What is asked:
1 > In the article about the Nunavut plea agreement, on what date was the judgment delivered?
2 > List every date or month named in the Nunavut plea agreement article.
3 > Translate this sentence from the Nunavut plea agreement article into Spanish: "For sound public policy reasons, the criminal justice system seeks to encourage the settlement of serious criminal allegations without trial," Kilpatrick said in his judgment.

Passage shown:
★ ★ ★
Nunavut judge explains how plea agreements work
Court accepts sentencing deal for man who brutalized two people

In a judgment delivered Aug. 8, Justice Robert Kilpatrick of the Nunavut Court of Justice said he had no choice but to accept a plea agreement negotiated between lawyers for a 25-year-old Pond Inlet man who pleaded guilty to brutalizing two people and traumatizing his own children. (PHOTO BY DAVID MURPHY)
In agreeing to a plea-bargained sentence he described as “very generous,” Justice Robert Kilpatrick decided to provide the public with a lengthy explanation of how such sentencing deals work, in an Aug. 8 judgment involving a 25-year-old Pond Inlet man convicted of brutalizing two people this past November and January.
“For sound public policy reasons, the criminal justice system seeks to encourage the settlement of serious criminal allegations without trial,” Kilpatrick said in his judgment. (See document embedded below.)
★ ★ ★
Information shown:
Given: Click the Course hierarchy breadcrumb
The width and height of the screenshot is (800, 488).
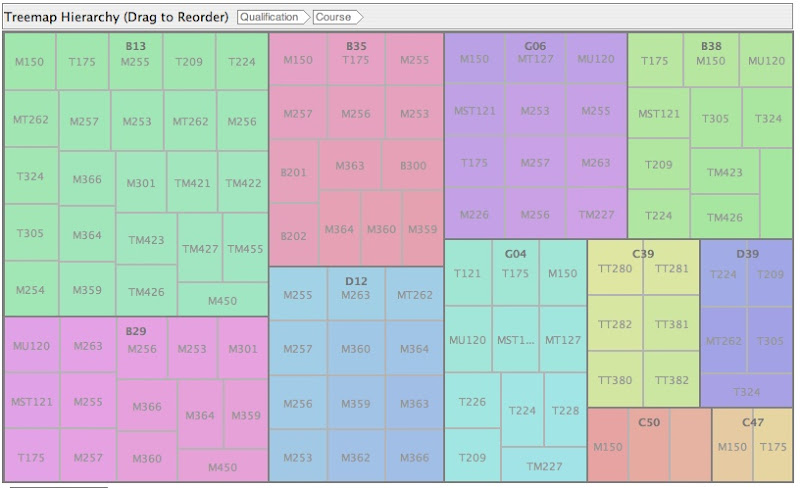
★ ★ ★
Solutions:
1 > Aug. 8

2 > Aug. 8, November, January

3 > "Por sólidas razones de política pública, el sistema de justicia penal busca fomentar la resolución de acusaciones penales graves sin juicio", dijo Kilpatrick en su sentencia.